Metrics Reporting and Monitoring

Solr supports both a pull-based Prometheus-formatted API and an OTLP push exporter for collecting detailed performance-oriented metrics throughout the lifecycle of Solr services and their various components.

All metrics natively include attributes/labels, providing users with powerful ways to aggregate metrics in their preferred backend, as well as descriptions to help understand what each metric represents.

Internally this feature uses OpenTelemetry, which uses the following instruments to measure events. For more information on instruments see the OpenTelemetry documentation on Metric Instruments.

Solr metrics provide raw data that must be aggregated and calculated by monitoring backends (Prometheus, Grafana, etc.). Counters can be use to calculate rates and averages over time windows. Histograms provide raw bucket data that backends use to calculate percentiles (p50, p75, p95, p99, p999), averages, and other statistical measures. Solr delegates these calculations to your monitoring system for better flexibility and reduced load on Solr. See Performance Statistics Reference for examples with PromQL on how to calculate these rates and percentiles.

Some metrics and/or events may be missing or empty if the metric was never recorded and therefore won’t appear. Specifically, metrics will not appear if the triggering event never occurs.

Metric Registries

Internally, Solr categorizes metrics into registries that group related metrics together. While users don’t need to understand these registries and should focus on the attributes attached to metrics for aggregation, being aware of them can be helpful for knowing what metrics are available and their base set of attributes.

Metrics are maintained and accumulated throughout all lifecycle phases of components, from process startup until shutdown. For example, metrics for a particular SolrCore are tracked through multiple load, unload, and rename operations, and are only deleted when a core is explicitly deleted. However, metrics are not persisted across process restarts; restarting Solr will discard all collected metrics.

These are the major groups of metrics that are collected:

Node / CoreContainer Registry

The Node Registry records metrics at the process level that are not specific to any core. Metric names are prefixed with solr_node_ and include the following information:

  • handler requests (count, timing): collections, info, admin, configsets, etc.

  • number of cores (permanent, unloaded)

Core (SolrCore) Registry

The Core (SolrCore) Registry includes all core-level metrics with one registry for each core. All core metrics are prefixed with solr_core_ in the name. In addition to the prefix, all core metrics have the following standard set of core attributes attached for aggregation:

In cloud mode:

core

Name of the core.

collection

Name of the collection.

replica_type

The type of replica. This can be NRT/TLOG/PULL.

shard

The name of the shard.

In standalone mode, only the core attribute is attached to the metrics.

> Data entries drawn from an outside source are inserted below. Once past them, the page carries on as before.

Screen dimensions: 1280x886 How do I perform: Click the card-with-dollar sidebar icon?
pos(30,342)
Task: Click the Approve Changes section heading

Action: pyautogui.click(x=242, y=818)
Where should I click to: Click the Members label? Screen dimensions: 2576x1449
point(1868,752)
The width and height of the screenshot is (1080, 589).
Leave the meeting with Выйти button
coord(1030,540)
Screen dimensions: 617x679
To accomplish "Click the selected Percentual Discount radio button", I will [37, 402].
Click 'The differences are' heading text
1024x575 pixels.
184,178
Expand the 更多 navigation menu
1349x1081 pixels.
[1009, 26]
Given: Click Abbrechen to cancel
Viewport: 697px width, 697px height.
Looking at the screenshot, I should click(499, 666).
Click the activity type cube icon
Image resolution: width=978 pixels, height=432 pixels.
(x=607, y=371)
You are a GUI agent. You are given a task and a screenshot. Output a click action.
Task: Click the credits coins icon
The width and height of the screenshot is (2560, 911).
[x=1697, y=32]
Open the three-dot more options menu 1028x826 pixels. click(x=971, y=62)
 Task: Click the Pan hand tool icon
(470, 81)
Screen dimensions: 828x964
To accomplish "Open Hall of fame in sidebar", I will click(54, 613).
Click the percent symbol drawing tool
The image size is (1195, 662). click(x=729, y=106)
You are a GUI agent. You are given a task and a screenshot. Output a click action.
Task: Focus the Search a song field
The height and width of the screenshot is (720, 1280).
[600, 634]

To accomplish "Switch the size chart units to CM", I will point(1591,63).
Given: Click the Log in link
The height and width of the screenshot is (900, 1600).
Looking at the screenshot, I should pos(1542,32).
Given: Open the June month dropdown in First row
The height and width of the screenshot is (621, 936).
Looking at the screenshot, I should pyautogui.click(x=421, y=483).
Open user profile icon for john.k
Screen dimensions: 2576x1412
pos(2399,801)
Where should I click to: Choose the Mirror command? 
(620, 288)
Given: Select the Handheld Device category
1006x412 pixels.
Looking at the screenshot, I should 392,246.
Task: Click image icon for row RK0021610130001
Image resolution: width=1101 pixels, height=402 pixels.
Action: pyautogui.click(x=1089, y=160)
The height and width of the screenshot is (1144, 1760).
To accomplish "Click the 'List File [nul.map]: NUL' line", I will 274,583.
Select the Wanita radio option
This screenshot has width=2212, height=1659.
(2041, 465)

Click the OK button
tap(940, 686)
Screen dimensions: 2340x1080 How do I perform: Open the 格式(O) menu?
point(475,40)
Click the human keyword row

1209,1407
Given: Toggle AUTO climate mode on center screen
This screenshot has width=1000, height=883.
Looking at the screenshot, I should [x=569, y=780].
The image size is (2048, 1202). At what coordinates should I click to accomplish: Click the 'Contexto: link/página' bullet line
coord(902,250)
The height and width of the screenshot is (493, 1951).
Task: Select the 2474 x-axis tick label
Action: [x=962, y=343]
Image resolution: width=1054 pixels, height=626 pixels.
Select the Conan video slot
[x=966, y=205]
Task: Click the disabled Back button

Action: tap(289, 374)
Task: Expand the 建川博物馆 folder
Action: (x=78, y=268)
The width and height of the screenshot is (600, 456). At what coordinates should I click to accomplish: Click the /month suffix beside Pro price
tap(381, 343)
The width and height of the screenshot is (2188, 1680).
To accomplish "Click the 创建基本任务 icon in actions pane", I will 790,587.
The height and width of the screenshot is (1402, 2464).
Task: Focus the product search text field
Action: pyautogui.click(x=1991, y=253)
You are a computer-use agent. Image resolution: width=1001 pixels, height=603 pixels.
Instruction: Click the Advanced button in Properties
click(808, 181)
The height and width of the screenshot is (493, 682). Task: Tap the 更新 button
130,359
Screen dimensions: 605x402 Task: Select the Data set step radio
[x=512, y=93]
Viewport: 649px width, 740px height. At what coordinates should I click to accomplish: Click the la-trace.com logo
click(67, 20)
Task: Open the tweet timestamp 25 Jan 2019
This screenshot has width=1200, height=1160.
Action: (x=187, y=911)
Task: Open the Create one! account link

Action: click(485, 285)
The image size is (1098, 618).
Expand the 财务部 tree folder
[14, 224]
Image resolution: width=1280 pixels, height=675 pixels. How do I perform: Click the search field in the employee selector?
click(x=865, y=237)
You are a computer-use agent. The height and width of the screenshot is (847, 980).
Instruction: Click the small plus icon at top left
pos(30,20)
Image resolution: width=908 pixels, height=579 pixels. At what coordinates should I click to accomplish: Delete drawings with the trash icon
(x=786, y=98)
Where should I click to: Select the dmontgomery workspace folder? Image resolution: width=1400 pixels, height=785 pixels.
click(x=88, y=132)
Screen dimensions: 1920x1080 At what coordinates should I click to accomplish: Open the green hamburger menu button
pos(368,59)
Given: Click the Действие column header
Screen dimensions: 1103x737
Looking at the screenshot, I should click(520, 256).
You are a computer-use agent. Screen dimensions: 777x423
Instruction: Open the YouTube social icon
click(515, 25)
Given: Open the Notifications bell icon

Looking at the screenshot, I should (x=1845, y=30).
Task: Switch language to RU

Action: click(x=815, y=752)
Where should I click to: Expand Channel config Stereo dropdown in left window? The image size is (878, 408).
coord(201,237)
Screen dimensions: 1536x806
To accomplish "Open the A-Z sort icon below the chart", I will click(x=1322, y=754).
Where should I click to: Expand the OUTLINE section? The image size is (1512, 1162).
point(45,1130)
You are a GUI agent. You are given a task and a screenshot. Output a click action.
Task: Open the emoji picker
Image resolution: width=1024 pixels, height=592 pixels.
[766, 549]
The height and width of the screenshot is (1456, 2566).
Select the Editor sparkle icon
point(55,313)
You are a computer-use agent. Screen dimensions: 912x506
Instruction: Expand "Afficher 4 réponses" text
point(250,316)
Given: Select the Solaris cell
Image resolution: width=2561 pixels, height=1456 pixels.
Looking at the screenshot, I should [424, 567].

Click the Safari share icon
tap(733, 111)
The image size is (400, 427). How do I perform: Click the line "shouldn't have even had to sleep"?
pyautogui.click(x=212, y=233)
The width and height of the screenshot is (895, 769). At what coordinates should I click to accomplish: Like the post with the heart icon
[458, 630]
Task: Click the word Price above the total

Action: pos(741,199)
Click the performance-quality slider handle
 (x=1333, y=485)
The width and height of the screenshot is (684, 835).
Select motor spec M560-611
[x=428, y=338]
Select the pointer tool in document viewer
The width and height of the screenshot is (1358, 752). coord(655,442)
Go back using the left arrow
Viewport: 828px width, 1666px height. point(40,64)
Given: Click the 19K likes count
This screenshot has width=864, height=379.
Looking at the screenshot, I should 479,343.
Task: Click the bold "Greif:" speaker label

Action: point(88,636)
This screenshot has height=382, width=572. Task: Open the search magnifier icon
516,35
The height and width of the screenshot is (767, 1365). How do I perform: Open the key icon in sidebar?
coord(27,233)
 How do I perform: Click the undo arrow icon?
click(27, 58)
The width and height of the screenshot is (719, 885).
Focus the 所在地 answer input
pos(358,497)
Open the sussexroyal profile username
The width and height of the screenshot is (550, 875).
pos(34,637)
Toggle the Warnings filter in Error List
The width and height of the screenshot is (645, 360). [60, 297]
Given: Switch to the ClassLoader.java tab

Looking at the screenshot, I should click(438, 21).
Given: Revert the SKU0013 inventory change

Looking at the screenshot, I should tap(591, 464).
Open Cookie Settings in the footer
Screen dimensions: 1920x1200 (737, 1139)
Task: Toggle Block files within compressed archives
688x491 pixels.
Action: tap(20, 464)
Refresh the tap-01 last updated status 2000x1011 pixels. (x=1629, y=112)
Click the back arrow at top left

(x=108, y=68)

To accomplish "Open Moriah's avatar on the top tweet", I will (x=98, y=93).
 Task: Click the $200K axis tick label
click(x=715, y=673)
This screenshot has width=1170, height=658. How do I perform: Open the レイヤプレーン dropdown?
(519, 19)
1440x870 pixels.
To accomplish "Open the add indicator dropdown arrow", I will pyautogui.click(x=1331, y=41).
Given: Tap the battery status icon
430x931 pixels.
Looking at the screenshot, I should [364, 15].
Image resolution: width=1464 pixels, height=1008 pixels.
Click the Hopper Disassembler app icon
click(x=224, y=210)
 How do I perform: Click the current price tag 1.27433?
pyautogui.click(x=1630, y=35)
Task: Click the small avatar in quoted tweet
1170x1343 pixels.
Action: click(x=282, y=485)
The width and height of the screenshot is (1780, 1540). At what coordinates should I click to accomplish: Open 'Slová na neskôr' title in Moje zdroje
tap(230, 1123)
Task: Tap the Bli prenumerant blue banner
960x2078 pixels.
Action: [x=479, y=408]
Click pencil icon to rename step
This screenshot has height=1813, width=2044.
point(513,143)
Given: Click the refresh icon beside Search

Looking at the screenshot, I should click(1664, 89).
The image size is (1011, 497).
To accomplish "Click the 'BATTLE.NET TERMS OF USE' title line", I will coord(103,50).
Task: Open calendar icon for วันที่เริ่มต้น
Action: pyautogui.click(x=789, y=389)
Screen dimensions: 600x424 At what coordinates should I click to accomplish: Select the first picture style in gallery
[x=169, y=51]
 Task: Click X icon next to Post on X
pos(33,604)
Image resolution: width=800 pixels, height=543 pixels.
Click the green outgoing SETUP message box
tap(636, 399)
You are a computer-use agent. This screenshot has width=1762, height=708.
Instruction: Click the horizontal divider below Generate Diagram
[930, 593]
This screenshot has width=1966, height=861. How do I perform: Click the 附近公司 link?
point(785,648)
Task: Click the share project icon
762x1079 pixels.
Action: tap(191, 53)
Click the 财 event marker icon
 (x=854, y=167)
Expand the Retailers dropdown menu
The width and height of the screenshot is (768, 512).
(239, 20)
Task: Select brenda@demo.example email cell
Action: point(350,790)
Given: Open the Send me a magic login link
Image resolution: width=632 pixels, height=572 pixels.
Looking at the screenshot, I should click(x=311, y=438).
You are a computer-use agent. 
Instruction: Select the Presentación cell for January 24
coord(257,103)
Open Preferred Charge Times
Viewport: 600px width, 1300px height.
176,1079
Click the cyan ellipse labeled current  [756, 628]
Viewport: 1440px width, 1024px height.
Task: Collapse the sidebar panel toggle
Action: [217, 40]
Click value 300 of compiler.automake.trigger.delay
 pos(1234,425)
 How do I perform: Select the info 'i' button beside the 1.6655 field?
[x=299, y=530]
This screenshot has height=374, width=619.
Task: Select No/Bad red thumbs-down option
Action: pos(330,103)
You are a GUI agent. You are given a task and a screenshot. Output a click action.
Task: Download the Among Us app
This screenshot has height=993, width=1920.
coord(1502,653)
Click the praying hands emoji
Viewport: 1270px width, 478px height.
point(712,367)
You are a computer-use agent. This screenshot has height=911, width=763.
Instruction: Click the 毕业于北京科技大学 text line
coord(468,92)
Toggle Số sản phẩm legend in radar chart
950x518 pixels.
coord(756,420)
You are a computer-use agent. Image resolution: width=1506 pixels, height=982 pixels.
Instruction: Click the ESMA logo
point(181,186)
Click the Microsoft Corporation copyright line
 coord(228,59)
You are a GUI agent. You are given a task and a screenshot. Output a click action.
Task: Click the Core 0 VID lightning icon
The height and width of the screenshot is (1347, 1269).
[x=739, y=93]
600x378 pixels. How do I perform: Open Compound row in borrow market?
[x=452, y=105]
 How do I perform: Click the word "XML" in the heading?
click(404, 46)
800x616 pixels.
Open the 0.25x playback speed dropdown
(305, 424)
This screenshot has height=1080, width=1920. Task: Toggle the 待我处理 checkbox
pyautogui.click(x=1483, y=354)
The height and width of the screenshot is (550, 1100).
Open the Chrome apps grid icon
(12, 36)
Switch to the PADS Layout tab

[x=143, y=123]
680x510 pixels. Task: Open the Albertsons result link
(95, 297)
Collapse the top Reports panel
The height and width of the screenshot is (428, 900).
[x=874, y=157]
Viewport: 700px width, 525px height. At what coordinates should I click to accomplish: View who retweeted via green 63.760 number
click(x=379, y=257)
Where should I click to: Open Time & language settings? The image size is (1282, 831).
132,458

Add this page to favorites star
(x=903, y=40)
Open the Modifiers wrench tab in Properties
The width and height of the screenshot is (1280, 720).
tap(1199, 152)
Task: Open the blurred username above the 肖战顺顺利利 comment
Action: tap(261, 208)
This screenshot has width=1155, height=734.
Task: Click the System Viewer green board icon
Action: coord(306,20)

Some examples of metrics available from the core registry:

  • All common RequestHandlers report request timers/counters, timeouts, and errors. Handlers that process distributed shard requests include a boolean internal attribute for each type of distributed request, differentiating between external client requests and internal requests.

  • Index-level events: meters for minor/major merges, number of merged documents, number of deleted documents, and number of flushes.

  • Shard replication and transaction log replay on replicas.

RequestHandlers can be configured to roll up core-level metrics to the node level in addition to reporting them per core. This is useful when you have a large number of cores per node and are interested in aggregate metrics per node.

These metrics are prefixed with solr_node, include the handler attribute, and omit the standard core attributes.

This is configured by adding <bool name="aggregateNodeLevelMetricsEnabled">true</bool> to a RequestHandler configuration in your solrconfig.xml, for example:

<requestHandler name="/select" class="solr.SearchHandler">
    <!-- default values for query parameters can be specified, these
         will be overridden by parameters in the request
      -->
    <lst name="defaults">
        <str name="echoParams">explicit</str>
        <int name="rows">10</int>
    </lst>

    <bool name="aggregateNodeLevelMetricsEnabled">true</bool>
</requestHandler>

JVM Registry

The JVM Registry gathers metrics from the JVM using the OpenTelemetry instrumentation library with JFR and JMX. See the runtime-telemetry-java17 documentation for more information on available JVM metrics.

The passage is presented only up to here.